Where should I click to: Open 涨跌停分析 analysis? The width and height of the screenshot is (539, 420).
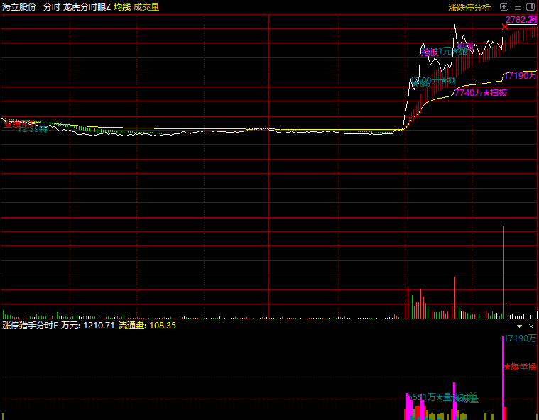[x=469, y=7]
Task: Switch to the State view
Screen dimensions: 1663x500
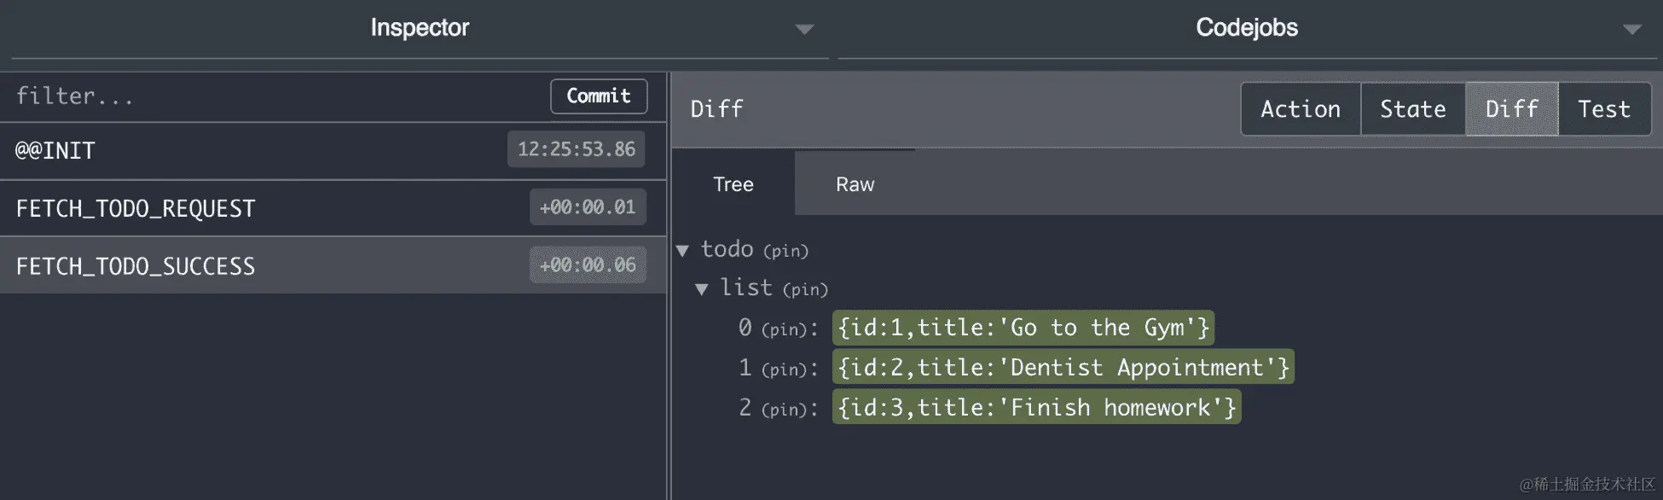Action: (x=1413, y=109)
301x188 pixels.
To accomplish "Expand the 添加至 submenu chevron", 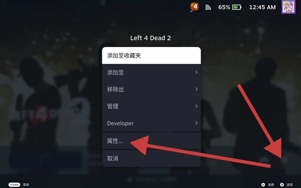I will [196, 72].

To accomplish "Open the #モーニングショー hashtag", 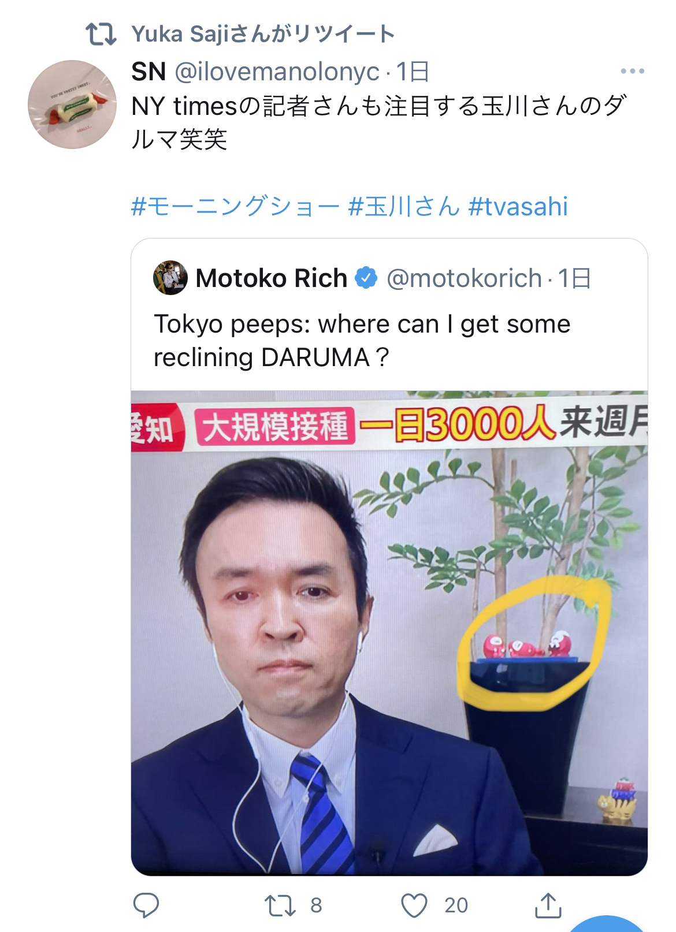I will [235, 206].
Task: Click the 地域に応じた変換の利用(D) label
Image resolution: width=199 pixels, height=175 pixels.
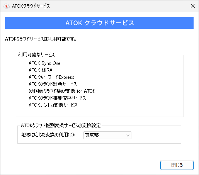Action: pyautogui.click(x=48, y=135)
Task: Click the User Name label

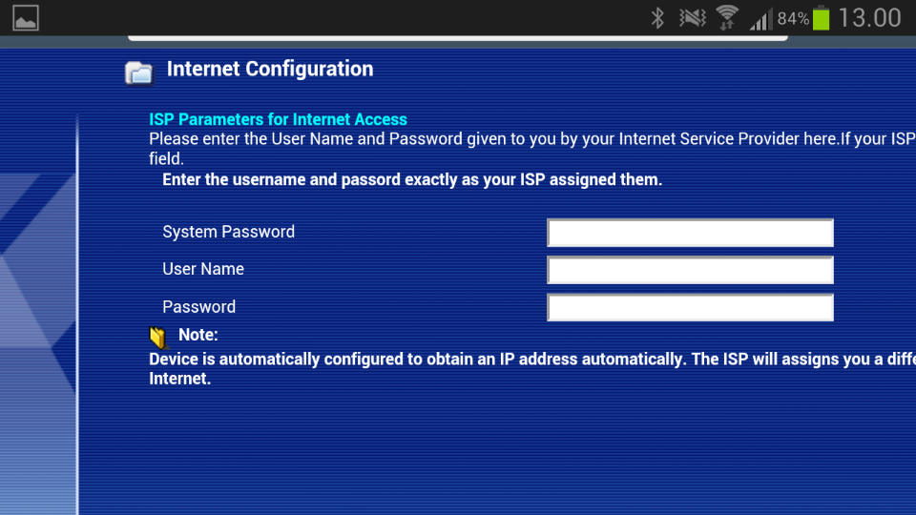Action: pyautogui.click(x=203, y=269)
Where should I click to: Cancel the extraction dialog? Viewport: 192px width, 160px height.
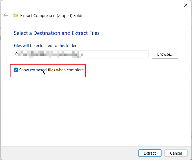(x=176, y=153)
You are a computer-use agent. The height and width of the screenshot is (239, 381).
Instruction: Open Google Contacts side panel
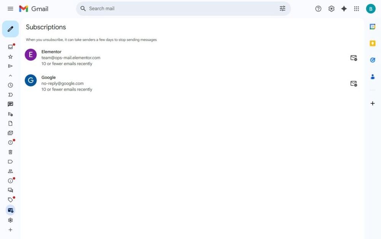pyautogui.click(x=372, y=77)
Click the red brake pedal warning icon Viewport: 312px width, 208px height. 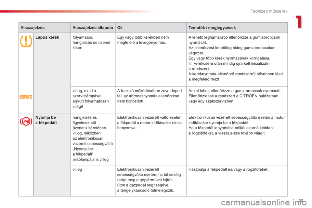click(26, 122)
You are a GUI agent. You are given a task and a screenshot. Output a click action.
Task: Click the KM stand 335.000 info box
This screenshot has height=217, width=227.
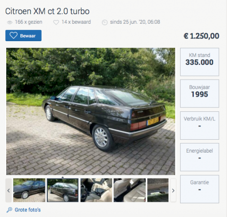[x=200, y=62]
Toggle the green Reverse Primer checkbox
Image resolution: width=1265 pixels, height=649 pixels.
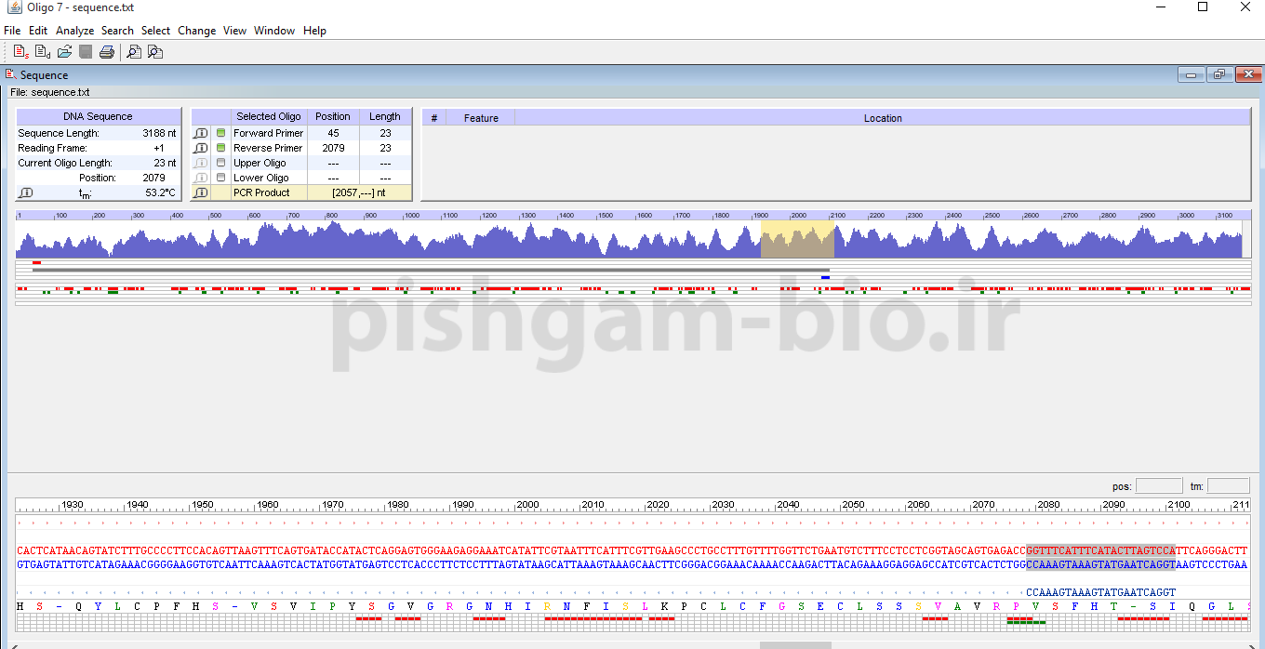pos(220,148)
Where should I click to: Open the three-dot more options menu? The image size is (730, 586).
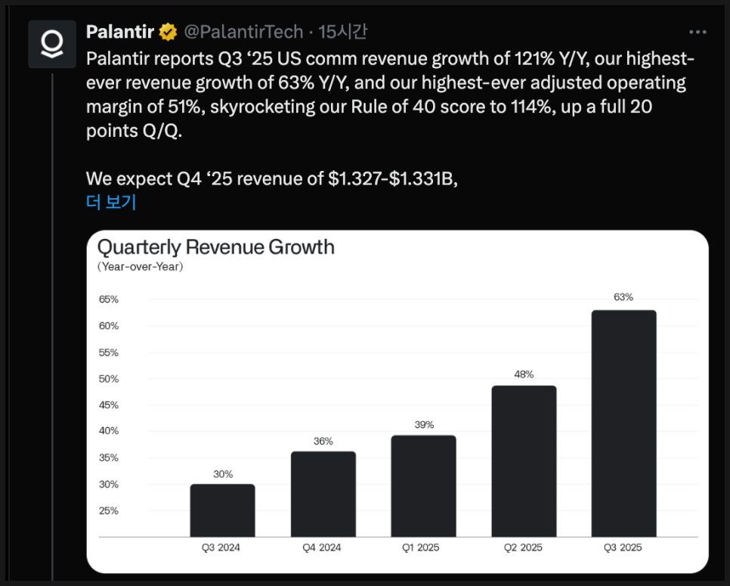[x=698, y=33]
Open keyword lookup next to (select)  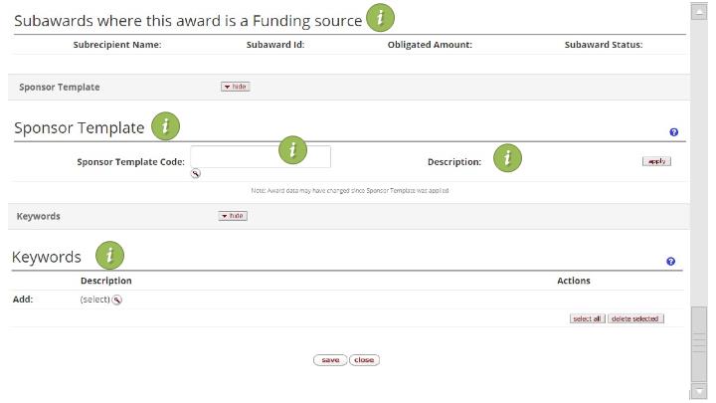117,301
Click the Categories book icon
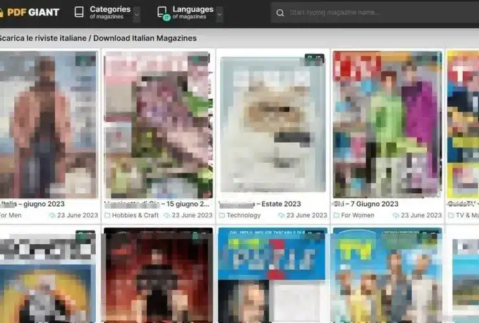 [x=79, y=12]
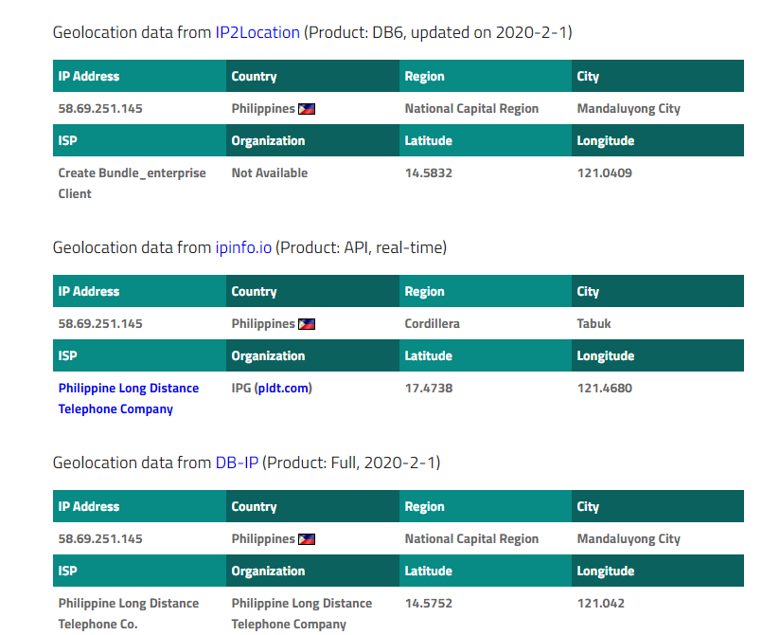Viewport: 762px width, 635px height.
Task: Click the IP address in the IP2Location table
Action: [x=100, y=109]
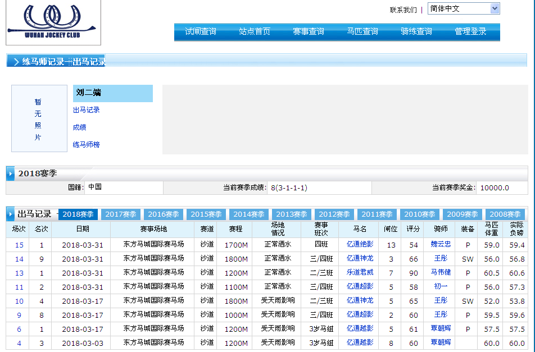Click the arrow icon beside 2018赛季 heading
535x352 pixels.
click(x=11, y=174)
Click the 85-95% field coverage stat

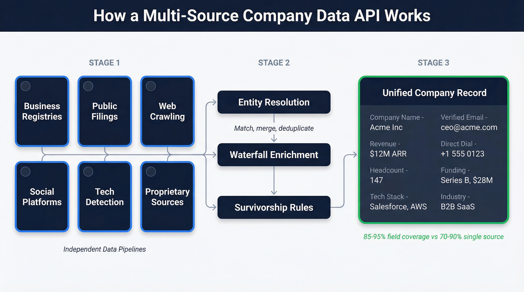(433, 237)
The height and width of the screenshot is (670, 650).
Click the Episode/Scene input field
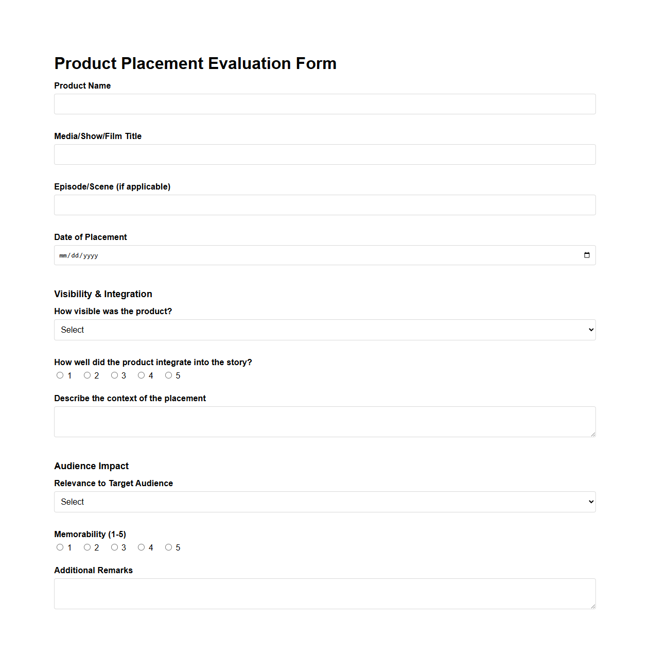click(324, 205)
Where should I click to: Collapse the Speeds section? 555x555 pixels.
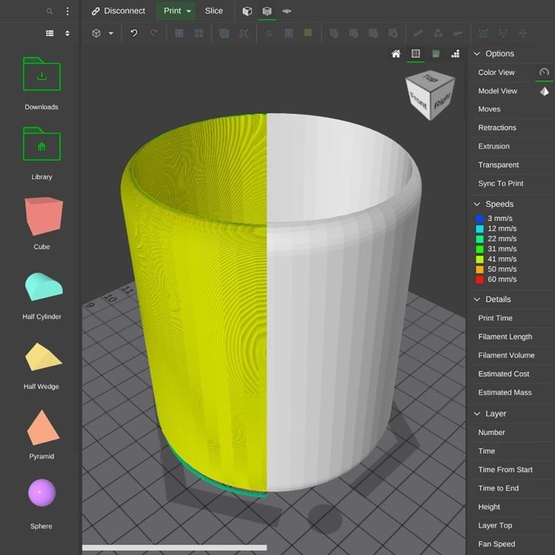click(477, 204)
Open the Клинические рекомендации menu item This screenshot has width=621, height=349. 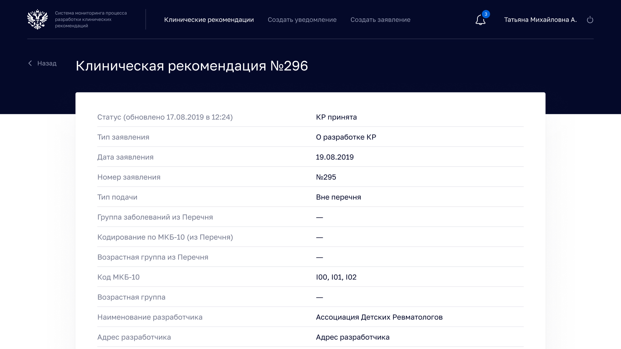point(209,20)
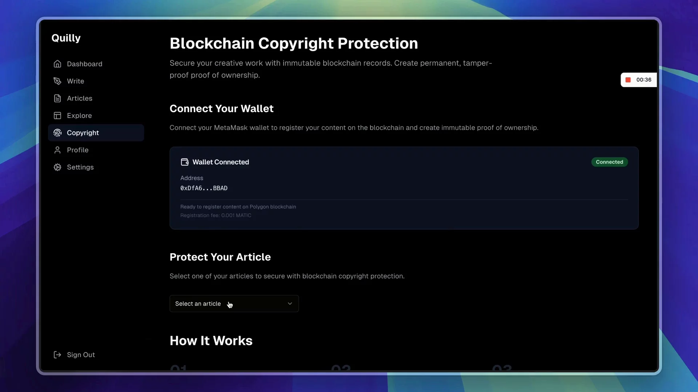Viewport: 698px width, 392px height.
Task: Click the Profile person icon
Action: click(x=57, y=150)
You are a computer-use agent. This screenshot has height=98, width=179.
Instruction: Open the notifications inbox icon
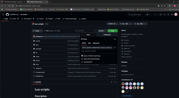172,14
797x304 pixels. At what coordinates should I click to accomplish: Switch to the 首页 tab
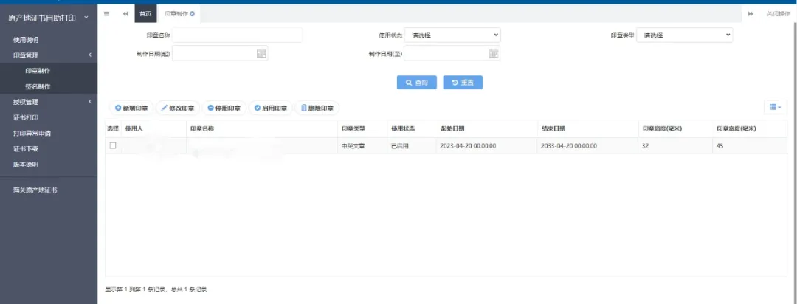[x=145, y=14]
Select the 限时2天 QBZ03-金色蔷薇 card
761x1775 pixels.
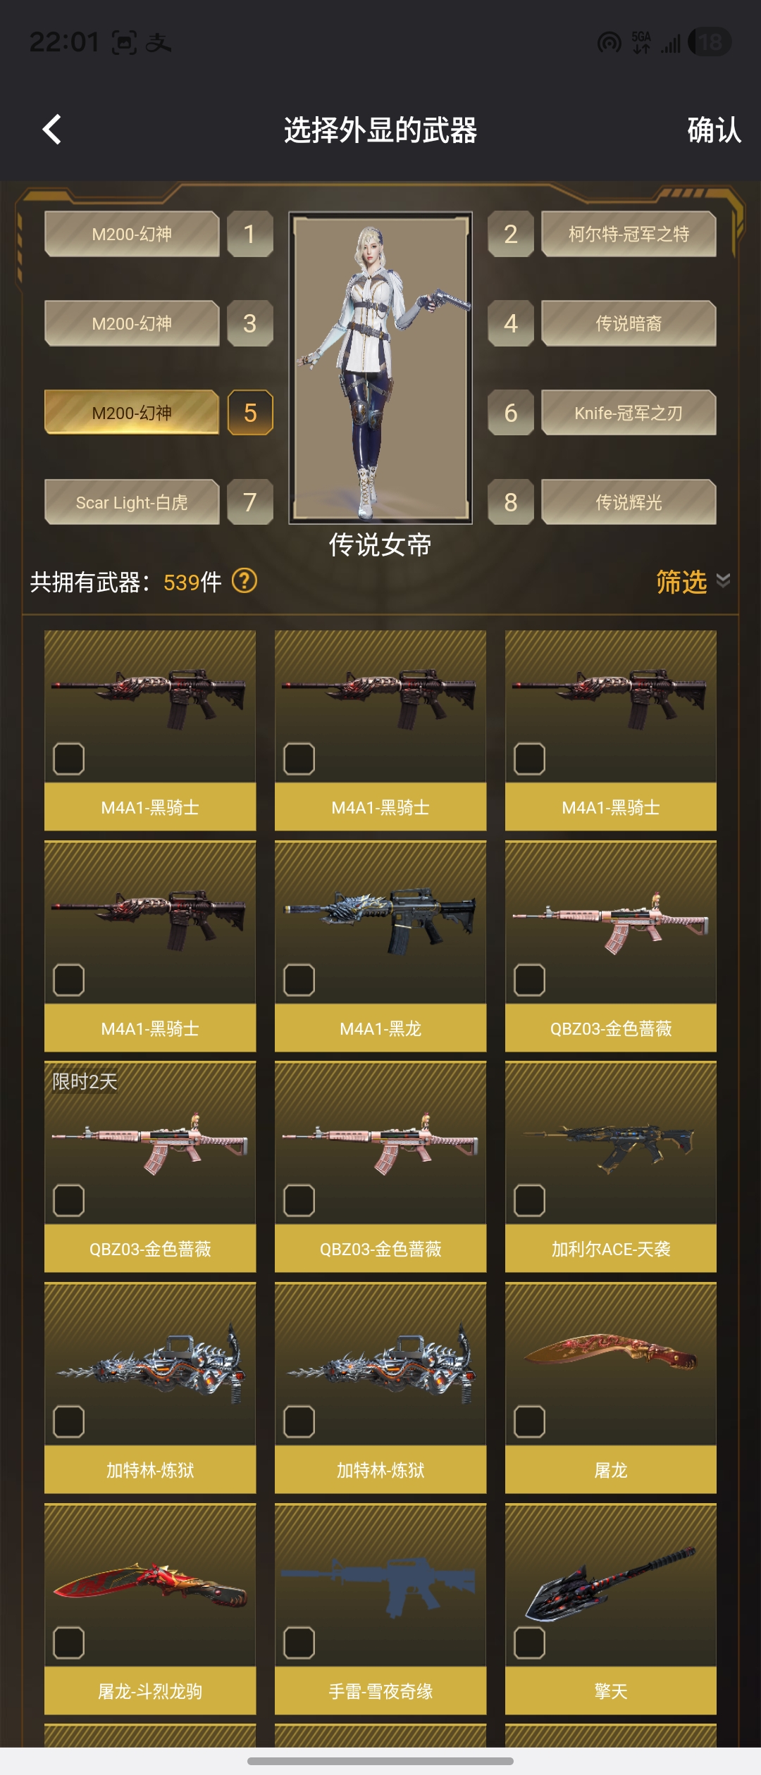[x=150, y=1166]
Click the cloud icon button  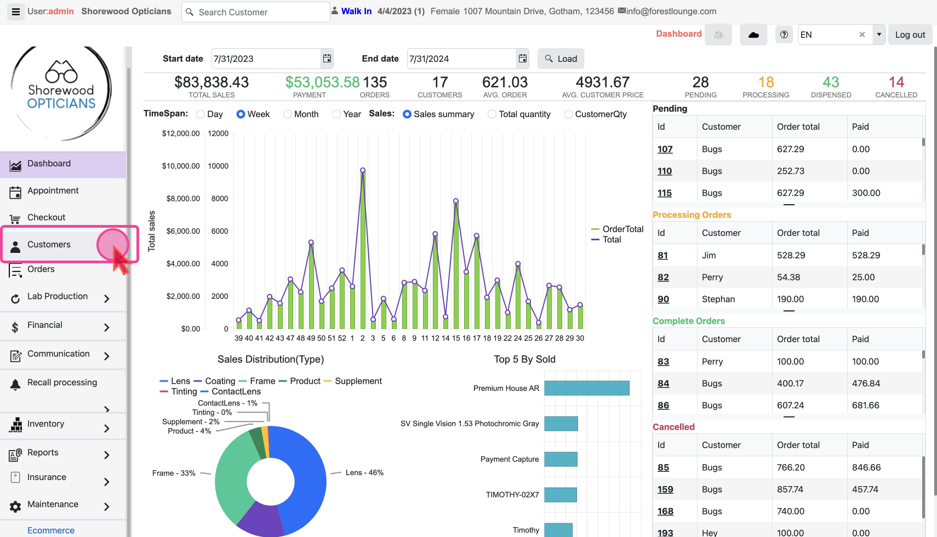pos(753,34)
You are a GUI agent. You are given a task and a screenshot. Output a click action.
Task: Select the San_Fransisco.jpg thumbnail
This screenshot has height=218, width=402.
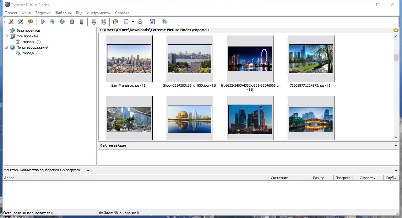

====

Task item -
Go through the material line by line, tally each line containing "computer", and give the total only.

Solution to this task -
2